I’m losing my edge to the art-school Brooklynites in little jackets and borrowed nostalgia for the unremembered eighties.
– LCD Soundsystem, “Losing My Edge”
I’ve let a lot of the ever-increasing surge of nostalgia pass by me. First it was the eighties kids pouring money into Michael Bay’s account or squeal at the moment you see Jeff Bridges return as CLU in Tron: Legacy. Yes, I know it’s a cycle – the 70s made its way into the nineties via a blitzkrieg with tye-dyed trustafarians wearing bell bottoms parachuting in as VW Beetles crashed through our memory’s Maginot line. I’m not a slave to the 90s, though I do have a couple of guilty pleasures (cough*Hackers*cough) and I have no intention to become one. I need to fight back from it.
I’ve seen enough men dressed like Ducky from Sixteen Candles to know how large a best 80s nostalgia became in the 00s. However the awkward hipster teenager I’ve seen many a time while walking in Williamsburg isn’t my enemy. It’s the older Smurfs crowd that allows this nostalgia fetish pervade and seep into the rest of mainstream culture, they are the ones that bother me.
Along with the previously mentioned Transformers, the one that bothers me the most is, shockingly, Back to The Future. When the 25th anniversary came around and propped up a celebration and reverence to the truly deserved trilogy, I couldn’t help but think of it as a Cult of McFly (no disrespect to Michael J. Fox, the man is a hero). Once that idea stuck in my head one of Optimus Christ, of disciples wearing trucker hats like a Catholic nun wears rosary beads. I don’t blame them for my indifference. Between my jaded vision of the 80s due to cannibalistic alternative types or from just being born in 1987 – where the only image of Transformers I have is of toddler me biting on Optimus Prime’s head – I don’t have that level of connection with poseur eighties fans or the early Millennials.
Then the 3D re-release of The Lion King happened.

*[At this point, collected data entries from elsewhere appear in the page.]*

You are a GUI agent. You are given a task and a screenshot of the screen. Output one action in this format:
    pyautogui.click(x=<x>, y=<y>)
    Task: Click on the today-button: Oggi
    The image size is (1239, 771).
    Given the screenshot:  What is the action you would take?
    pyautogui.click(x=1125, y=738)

It made 23.9 million dollars on opening weekend for something released seventeen years ago. The kids I grew up with watched animal Hamlet – really, people? Why are my brethren letting me down like that? This, on top of Nickelodeon’s re-airing of 90s television under the title “The 90s are All That”. The first time I saw the media release, I already had a severe reservation to the 2-4 AM broadcast block. While people are heralding the return of their beloved shows, I’m wondering why they aren’t hunting for new ones. It’s insane to say that, given that we’ve all grown up and have tuned our television watching to the right frequency we’ve decided, like our older brothers and sisters before us, to go from the HD-quality television we have at our disposal and go back to CRT style drudgery, in the name of reclaiming childhood.

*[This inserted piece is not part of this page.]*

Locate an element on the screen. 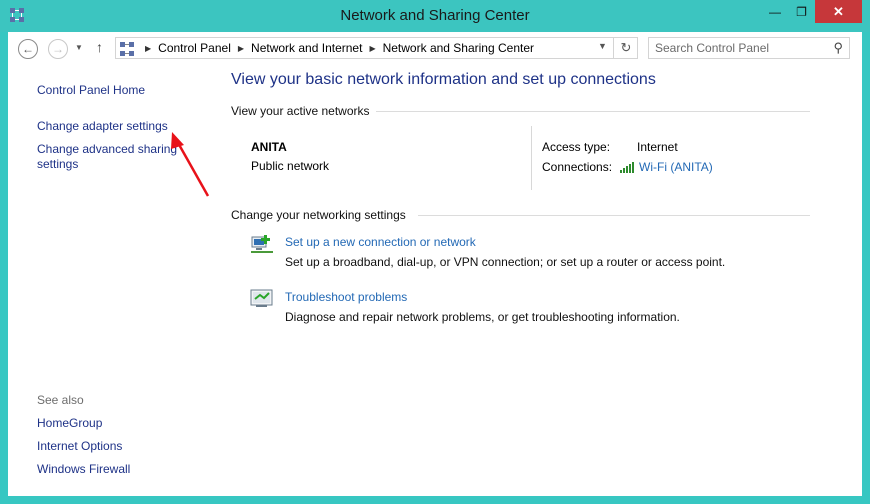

I’m already annoyed with 3D over-saturation, now I have to deal with nineties-fatigue? When do the pop-up videos show up in 3D? Let go of the past, my people. It’s worth looking into it now and then, but life’s too short to spend 2 AM laughing at Mellissa Joan Hart when you could be laughing at a new forms of absurdist comedy or even traditional ones. Why play crappy side-scrolling games from the 90s when you could be championing anytime someone makes the Kinect just a little bit better?
The best way I can explain my sentiments in the format of those trite and schmaltzy “I remember when” chain letters. Here I go:
I remember when you could find information on the word “rotary phone” faster than anyone can turn the dial on an actual one for the first number (or better yet, faster than remembering they even existed)
I remember melting tapes and floppy disks to use as materials for the frames of the first pair of augmented reality glasses.
I remember shows that didn’t have a media blitz when a minority was a part of the cast.
I remember when the word ‘Letter” referred only to the abecedarian ones.
I remember when Kenan Thompson fell off the Brooklyn Bridge.
If you remember your future, send this to the trash bin. Make something new.